* start *

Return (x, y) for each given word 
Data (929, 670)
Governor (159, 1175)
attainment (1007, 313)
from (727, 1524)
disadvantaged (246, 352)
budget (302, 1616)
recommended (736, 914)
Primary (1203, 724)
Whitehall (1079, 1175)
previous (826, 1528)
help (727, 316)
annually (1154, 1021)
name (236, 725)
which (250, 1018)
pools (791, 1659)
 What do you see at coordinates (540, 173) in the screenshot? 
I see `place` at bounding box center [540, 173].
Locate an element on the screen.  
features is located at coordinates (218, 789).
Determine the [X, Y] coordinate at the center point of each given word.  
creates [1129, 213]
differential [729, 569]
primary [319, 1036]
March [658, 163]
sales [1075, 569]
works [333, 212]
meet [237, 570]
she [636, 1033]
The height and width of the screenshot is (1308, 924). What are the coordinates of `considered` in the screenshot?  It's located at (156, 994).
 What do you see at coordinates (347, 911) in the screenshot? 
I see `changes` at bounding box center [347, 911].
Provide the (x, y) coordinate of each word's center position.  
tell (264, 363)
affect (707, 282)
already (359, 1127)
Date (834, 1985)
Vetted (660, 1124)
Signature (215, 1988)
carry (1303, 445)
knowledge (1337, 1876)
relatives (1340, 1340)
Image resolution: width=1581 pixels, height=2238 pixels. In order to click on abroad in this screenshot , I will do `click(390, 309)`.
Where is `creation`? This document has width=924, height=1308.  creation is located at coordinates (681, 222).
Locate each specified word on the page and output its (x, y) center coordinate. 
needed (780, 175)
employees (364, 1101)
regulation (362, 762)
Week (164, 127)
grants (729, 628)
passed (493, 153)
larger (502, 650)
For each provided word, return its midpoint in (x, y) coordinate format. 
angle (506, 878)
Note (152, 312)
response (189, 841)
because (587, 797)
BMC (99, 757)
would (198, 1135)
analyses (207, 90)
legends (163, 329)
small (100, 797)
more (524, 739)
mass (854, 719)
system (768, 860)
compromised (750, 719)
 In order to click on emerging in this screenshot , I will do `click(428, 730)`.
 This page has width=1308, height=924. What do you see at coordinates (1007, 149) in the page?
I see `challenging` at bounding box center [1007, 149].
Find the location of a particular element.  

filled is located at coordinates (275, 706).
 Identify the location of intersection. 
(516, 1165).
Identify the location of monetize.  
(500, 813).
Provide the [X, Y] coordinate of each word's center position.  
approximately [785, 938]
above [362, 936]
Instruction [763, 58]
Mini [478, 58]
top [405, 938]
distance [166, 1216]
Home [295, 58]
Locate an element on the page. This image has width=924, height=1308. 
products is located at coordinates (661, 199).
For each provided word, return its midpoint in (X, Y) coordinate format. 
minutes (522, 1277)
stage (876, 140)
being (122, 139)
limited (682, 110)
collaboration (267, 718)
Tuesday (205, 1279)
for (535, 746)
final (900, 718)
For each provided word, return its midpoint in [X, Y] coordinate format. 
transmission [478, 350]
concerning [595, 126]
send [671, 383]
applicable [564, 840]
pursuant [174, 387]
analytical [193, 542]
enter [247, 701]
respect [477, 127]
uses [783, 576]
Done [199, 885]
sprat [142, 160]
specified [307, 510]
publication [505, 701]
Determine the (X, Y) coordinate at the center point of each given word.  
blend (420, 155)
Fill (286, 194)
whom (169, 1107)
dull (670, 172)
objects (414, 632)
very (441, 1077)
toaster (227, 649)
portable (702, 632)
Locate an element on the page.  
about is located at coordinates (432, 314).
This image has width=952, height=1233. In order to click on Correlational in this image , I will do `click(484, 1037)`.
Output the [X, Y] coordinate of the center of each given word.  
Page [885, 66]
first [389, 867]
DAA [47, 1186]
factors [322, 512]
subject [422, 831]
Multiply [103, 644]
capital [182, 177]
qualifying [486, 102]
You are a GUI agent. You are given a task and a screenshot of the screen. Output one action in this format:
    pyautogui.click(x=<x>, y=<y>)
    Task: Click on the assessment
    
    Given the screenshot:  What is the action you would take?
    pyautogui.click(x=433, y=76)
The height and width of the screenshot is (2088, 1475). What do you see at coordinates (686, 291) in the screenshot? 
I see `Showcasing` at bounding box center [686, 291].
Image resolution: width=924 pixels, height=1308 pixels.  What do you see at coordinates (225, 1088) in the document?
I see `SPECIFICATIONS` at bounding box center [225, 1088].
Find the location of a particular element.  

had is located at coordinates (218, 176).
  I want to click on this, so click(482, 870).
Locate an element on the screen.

* end *

Please retype all of the material above, line for line, with nothing changed.

Return (x, y) for each given word 
Data (929, 670)
Governor (159, 1175)
attainment (1007, 313)
from (727, 1524)
disadvantaged (246, 352)
budget (302, 1616)
recommended (736, 914)
Primary (1203, 724)
Whitehall (1079, 1175)
previous (826, 1528)
help (727, 316)
annually (1154, 1021)
name (236, 725)
which (250, 1018)
pools (791, 1659)
 What do you see at coordinates (540, 173) in the screenshot? 
I see `place` at bounding box center [540, 173].
Locate an element on the screen.  
features is located at coordinates (218, 789).
Determine the [X, Y] coordinate at the center point of each given word.  
creates [1129, 213]
differential [729, 569]
primary [319, 1036]
March [658, 163]
sales [1075, 569]
works [333, 212]
meet [237, 570]
she [636, 1033]
The height and width of the screenshot is (1308, 924). What are the coordinates of `considered` in the screenshot?  It's located at (156, 994).
 What do you see at coordinates (347, 911) in the screenshot? 
I see `changes` at bounding box center [347, 911].
Provide the (x, y) coordinate of each word's center position.  
tell (264, 363)
affect (707, 282)
already (359, 1127)
Date (834, 1985)
Vetted (660, 1124)
Signature (215, 1988)
carry (1303, 445)
knowledge (1337, 1876)
relatives (1340, 1340)
Image resolution: width=1581 pixels, height=2238 pixels. In order to click on abroad in this screenshot , I will do `click(390, 309)`.
Where is `creation`? This document has width=924, height=1308.  creation is located at coordinates (681, 222).
Locate each specified word on the page and output its (x, y) center coordinate. 
needed (780, 175)
employees (364, 1101)
regulation (362, 762)
Week (164, 127)
grants (729, 628)
passed (493, 153)
larger (502, 650)
For each provided word, return its midpoint in (x, y) coordinate format. 
angle (506, 878)
Note (152, 312)
response (189, 841)
because (587, 797)
BMC (99, 757)
would (198, 1135)
analyses (207, 90)
legends (163, 329)
small (100, 797)
more (524, 739)
mass (854, 719)
system (768, 860)
compromised (750, 719)
 In order to click on emerging in this screenshot , I will do `click(428, 730)`.
 This page has width=1308, height=924. What do you see at coordinates (1007, 149) in the page?
I see `challenging` at bounding box center [1007, 149].
Find the location of a particular element.  

filled is located at coordinates (275, 706).
 Identify the location of intersection. 
(516, 1165).
Identify the location of monetize.  
(500, 813).
Provide the [X, Y] coordinate of each word's center position.  
approximately [785, 938]
above [362, 936]
Instruction [763, 58]
Mini [478, 58]
top [405, 938]
distance [166, 1216]
Home [295, 58]
Locate an element on the page. This image has width=924, height=1308. 
products is located at coordinates (661, 199).
For each provided word, return its midpoint in (X, Y) coordinate format. 
minutes (522, 1277)
stage (876, 140)
being (122, 139)
limited (682, 110)
collaboration (267, 718)
Tuesday (205, 1279)
for (535, 746)
final (900, 718)
For each provided word, return its midpoint in [X, Y] coordinate format. 
transmission [478, 350]
concerning [595, 126]
send [671, 383]
applicable [564, 840]
pursuant [174, 387]
analytical [193, 542]
enter [247, 701]
respect [477, 127]
uses [783, 576]
Done [199, 885]
sprat [142, 160]
specified [307, 510]
publication [505, 701]
Determine the (X, Y) coordinate at the center point of each given word.  
blend (420, 155)
Fill (286, 194)
whom (169, 1107)
dull (670, 172)
objects (414, 632)
very (441, 1077)
toaster (227, 649)
portable (702, 632)
Locate an element on the page.  
about is located at coordinates (432, 314).
This image has width=952, height=1233. In order to click on Correlational in this image , I will do `click(484, 1037)`.
Output the [X, Y] coordinate of the center of each given word.  
Page [885, 66]
first [389, 867]
DAA [47, 1186]
factors [322, 512]
subject [422, 831]
Multiply [103, 644]
capital [182, 177]
qualifying [486, 102]
You are a GUI agent. You are given a task and a screenshot of the screen. Output one action in this format:
    pyautogui.click(x=<x>, y=<y>)
    Task: Click on the assessment
    
    Given the screenshot:  What is the action you would take?
    pyautogui.click(x=433, y=76)
The height and width of the screenshot is (2088, 1475). What do you see at coordinates (686, 291) in the screenshot? 
I see `Showcasing` at bounding box center [686, 291].
Image resolution: width=924 pixels, height=1308 pixels.  What do you see at coordinates (225, 1088) in the document?
I see `SPECIFICATIONS` at bounding box center [225, 1088].
Find the location of a particular element.  

had is located at coordinates (218, 176).
  I want to click on this, so click(482, 870).
Locate an element on the screen.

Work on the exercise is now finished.